Saved entries

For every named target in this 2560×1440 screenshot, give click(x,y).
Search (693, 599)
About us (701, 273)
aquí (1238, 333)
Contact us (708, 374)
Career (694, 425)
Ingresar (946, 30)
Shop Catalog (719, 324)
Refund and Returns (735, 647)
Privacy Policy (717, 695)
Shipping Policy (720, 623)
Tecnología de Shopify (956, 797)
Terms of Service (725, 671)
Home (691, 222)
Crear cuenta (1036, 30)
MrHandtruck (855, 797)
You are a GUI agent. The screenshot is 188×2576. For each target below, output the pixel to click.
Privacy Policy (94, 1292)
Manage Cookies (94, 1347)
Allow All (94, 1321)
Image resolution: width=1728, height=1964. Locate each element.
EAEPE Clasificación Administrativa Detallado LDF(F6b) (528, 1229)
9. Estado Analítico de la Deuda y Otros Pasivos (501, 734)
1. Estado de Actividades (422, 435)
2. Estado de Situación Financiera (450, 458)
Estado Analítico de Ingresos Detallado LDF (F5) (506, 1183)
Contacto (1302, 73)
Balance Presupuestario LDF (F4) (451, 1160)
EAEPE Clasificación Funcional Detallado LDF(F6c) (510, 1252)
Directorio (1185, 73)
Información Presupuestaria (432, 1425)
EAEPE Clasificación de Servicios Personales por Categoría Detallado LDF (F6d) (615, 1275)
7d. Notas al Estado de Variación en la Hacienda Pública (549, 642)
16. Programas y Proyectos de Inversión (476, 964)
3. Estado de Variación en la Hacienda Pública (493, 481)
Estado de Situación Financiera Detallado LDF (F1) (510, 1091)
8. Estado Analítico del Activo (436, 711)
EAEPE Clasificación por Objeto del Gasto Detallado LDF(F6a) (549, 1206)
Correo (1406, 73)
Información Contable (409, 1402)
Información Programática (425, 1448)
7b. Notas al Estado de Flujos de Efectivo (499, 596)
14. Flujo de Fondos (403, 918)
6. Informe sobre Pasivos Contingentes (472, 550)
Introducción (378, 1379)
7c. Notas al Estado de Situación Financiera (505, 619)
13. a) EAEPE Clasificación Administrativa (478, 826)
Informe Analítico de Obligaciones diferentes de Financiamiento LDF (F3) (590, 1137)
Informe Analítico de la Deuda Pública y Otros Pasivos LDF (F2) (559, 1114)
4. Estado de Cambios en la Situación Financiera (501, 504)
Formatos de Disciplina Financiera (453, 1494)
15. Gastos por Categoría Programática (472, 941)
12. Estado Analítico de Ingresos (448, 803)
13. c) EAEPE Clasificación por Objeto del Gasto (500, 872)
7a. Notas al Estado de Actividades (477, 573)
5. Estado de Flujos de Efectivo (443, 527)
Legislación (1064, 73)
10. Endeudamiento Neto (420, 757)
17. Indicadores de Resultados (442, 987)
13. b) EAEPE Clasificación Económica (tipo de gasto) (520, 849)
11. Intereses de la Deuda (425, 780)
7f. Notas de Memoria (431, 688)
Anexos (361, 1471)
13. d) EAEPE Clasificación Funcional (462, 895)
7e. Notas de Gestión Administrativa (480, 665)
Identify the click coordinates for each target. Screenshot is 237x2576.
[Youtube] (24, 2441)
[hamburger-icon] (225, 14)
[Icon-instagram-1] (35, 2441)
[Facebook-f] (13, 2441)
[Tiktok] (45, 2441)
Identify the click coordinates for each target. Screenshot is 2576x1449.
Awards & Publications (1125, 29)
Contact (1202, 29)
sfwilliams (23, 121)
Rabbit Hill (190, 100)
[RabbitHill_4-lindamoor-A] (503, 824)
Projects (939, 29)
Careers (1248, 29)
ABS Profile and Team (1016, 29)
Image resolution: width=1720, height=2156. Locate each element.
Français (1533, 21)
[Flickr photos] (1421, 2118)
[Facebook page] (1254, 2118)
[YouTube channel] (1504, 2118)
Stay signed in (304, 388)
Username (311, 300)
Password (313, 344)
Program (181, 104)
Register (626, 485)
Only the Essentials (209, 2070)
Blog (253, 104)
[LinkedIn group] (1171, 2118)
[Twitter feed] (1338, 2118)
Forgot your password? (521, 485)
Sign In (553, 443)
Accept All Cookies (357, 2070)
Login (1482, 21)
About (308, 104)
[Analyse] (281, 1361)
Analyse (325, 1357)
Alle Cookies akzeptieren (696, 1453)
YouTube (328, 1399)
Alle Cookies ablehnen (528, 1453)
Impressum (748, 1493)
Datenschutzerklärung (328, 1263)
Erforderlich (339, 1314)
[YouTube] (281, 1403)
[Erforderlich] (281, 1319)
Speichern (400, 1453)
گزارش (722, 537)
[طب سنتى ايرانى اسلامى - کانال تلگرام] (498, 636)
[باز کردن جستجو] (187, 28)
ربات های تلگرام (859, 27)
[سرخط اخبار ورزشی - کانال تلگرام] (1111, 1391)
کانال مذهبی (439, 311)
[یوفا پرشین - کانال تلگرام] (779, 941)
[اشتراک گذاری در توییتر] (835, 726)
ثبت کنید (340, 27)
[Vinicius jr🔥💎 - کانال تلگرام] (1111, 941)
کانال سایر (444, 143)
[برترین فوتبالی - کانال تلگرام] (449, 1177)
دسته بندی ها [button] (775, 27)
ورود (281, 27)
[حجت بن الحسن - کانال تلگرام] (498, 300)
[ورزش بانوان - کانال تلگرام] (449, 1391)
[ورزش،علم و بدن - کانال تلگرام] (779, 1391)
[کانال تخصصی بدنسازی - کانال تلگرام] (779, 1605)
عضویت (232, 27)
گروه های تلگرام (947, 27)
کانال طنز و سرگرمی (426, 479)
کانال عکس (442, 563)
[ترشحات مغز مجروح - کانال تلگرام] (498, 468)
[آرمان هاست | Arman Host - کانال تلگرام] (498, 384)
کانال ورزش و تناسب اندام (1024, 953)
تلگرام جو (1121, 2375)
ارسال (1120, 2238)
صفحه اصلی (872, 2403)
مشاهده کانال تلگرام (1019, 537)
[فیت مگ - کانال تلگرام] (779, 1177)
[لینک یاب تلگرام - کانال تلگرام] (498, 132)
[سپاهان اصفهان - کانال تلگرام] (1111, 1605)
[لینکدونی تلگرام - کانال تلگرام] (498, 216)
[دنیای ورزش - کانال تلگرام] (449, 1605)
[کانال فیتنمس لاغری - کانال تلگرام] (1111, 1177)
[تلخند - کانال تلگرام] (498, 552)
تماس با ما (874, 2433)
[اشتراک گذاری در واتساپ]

WORK INSTRUCTIONS →
Retype the data exactly as it reads.

WRITTEN REPLY →
For every named target in this 2560×1440 screenshot, give click(x,y).
Search (693, 599)
About us (701, 273)
aquí (1238, 333)
Contact us (708, 374)
Career (694, 425)
Ingresar (946, 30)
Shop Catalog (719, 324)
Refund and Returns (735, 647)
Privacy Policy (717, 695)
Shipping Policy (720, 623)
Tecnología de Shopify (956, 797)
Terms of Service (725, 671)
Home (691, 222)
Crear cuenta (1036, 30)
MrHandtruck (855, 797)
You are a GUI agent. The screenshot is 188×2576. For each target below, output the pixel to click.
Privacy Policy (94, 1292)
Manage Cookies (94, 1347)
Allow All (94, 1321)
Image resolution: width=1728, height=1964. Locate each element.
EAEPE Clasificación Administrativa Detallado LDF(F6b) (528, 1229)
9. Estado Analítico de la Deuda y Otros Pasivos (501, 734)
1. Estado de Actividades (422, 435)
2. Estado de Situación Financiera (450, 458)
Estado Analítico de Ingresos Detallado LDF (F5) (506, 1183)
Contacto (1302, 73)
Balance Presupuestario LDF (F4) (451, 1160)
EAEPE Clasificación Funcional Detallado LDF(F6c) (510, 1252)
Directorio (1185, 73)
Información Presupuestaria (432, 1425)
EAEPE Clasificación de Servicios Personales por Categoría Detallado LDF (F6d) (615, 1275)
7d. Notas al Estado de Variación en la Hacienda Pública (549, 642)
16. Programas y Proyectos de Inversión (476, 964)
3. Estado de Variación en la Hacienda Pública (493, 481)
Estado de Situación Financiera Detallado LDF (F1) (510, 1091)
8. Estado Analítico del Activo (436, 711)
EAEPE Clasificación por Objeto del Gasto Detallado LDF(F6a) (549, 1206)
Correo (1406, 73)
Información Contable (409, 1402)
Información Programática (425, 1448)
7b. Notas al Estado de Flujos de Efectivo (499, 596)
14. Flujo de Fondos (403, 918)
6. Informe sobre Pasivos Contingentes (472, 550)
Introducción (378, 1379)
7c. Notas al Estado de Situación Financiera (505, 619)
13. a) EAEPE Clasificación Administrativa (478, 826)
Informe Analítico de Obligaciones diferentes de Financiamiento LDF (F3) (590, 1137)
Informe Analítico de la Deuda Pública y Otros Pasivos LDF (F2) (559, 1114)
4. Estado de Cambios en la Situación Financiera (501, 504)
Formatos de Disciplina Financiera (453, 1494)
15. Gastos por Categoría Programática (472, 941)
12. Estado Analítico de Ingresos (448, 803)
13. c) EAEPE Clasificación por Objeto del Gasto (500, 872)
7a. Notas al Estado de Actividades (477, 573)
5. Estado de Flujos de Efectivo (443, 527)
Legislación (1064, 73)
10. Endeudamiento Neto (420, 757)
17. Indicadores de Resultados (442, 987)
13. b) EAEPE Clasificación Económica (tipo de gasto) (520, 849)
11. Intereses de la Deuda (425, 780)
7f. Notas de Memoria (431, 688)
Anexos (361, 1471)
13. d) EAEPE Clasificación Funcional (462, 895)
7e. Notas de Gestión Administrativa (480, 665)
Identify the click coordinates for each target. Screenshot is 237x2576.
[Youtube] (24, 2441)
[hamburger-icon] (225, 14)
[Icon-instagram-1] (35, 2441)
[Facebook-f] (13, 2441)
[Tiktok] (45, 2441)
Identify the click coordinates for each target. Screenshot is 2576x1449.
Awards & Publications (1125, 29)
Contact (1202, 29)
sfwilliams (23, 121)
Rabbit Hill (190, 100)
[RabbitHill_4-lindamoor-A] (503, 824)
Projects (939, 29)
Careers (1248, 29)
ABS Profile and Team (1016, 29)
Image resolution: width=1720, height=2156. Locate each element.
Français (1533, 21)
[Flickr photos] (1421, 2118)
[Facebook page] (1254, 2118)
[YouTube channel] (1504, 2118)
Stay signed in (304, 388)
Username (311, 300)
Password (313, 344)
Program (181, 104)
Register (626, 485)
Only the Essentials (209, 2070)
Blog (253, 104)
[LinkedIn group] (1171, 2118)
[Twitter feed] (1338, 2118)
Forgot your password? (521, 485)
Sign In (553, 443)
Accept All Cookies (357, 2070)
Login (1482, 21)
About (308, 104)
[Analyse] (281, 1361)
Analyse (325, 1357)
Alle Cookies akzeptieren (696, 1453)
YouTube (328, 1399)
Alle Cookies ablehnen (528, 1453)
Impressum (748, 1493)
Datenschutzerklärung (328, 1263)
Erforderlich (339, 1314)
[YouTube] (281, 1403)
[Erforderlich] (281, 1319)
Speichern (400, 1453)
گزارش (722, 537)
[طب سنتى ايرانى اسلامى - کانال تلگرام] (498, 636)
[باز کردن جستجو] (187, 28)
ربات های تلگرام (859, 27)
[سرخط اخبار ورزشی - کانال تلگرام] (1111, 1391)
کانال مذهبی (439, 311)
[یوفا پرشین - کانال تلگرام] (779, 941)
[اشتراک گذاری در توییتر] (835, 726)
ثبت کنید (340, 27)
[Vinicius jr🔥💎 - کانال تلگرام] (1111, 941)
کانال سایر (444, 143)
[برترین فوتبالی - کانال تلگرام] (449, 1177)
دسته بندی ها [button] (775, 27)
ورود (281, 27)
[حجت بن الحسن - کانال تلگرام] (498, 300)
[ورزش بانوان - کانال تلگرام] (449, 1391)
[ورزش،علم و بدن - کانال تلگرام] (779, 1391)
[کانال تخصصی بدنسازی - کانال تلگرام] (779, 1605)
عضویت (232, 27)
گروه های تلگرام (947, 27)
کانال طنز و سرگرمی (426, 479)
کانال عکس (442, 563)
[ترشحات مغز مجروح - کانال تلگرام] (498, 468)
[آرمان هاست | Arman Host - کانال تلگرام] (498, 384)
کانال ورزش و تناسب اندام (1024, 953)
تلگرام جو (1121, 2375)
ارسال (1120, 2238)
صفحه اصلی (872, 2403)
مشاهده کانال تلگرام (1019, 537)
[فیت مگ - کانال تلگرام] (779, 1177)
[لینک یاب تلگرام - کانال تلگرام] (498, 132)
[سپاهان اصفهان - کانال تلگرام] (1111, 1605)
[لینکدونی تلگرام - کانال تلگرام] (498, 216)
[دنیای ورزش - کانال تلگرام] (449, 1605)
[کانال فیتنمس لاغری - کانال تلگرام] (1111, 1177)
[تلخند - کانال تلگرام] (498, 552)
تماس با ما (874, 2433)
[اشتراک گذاری در واتساپ]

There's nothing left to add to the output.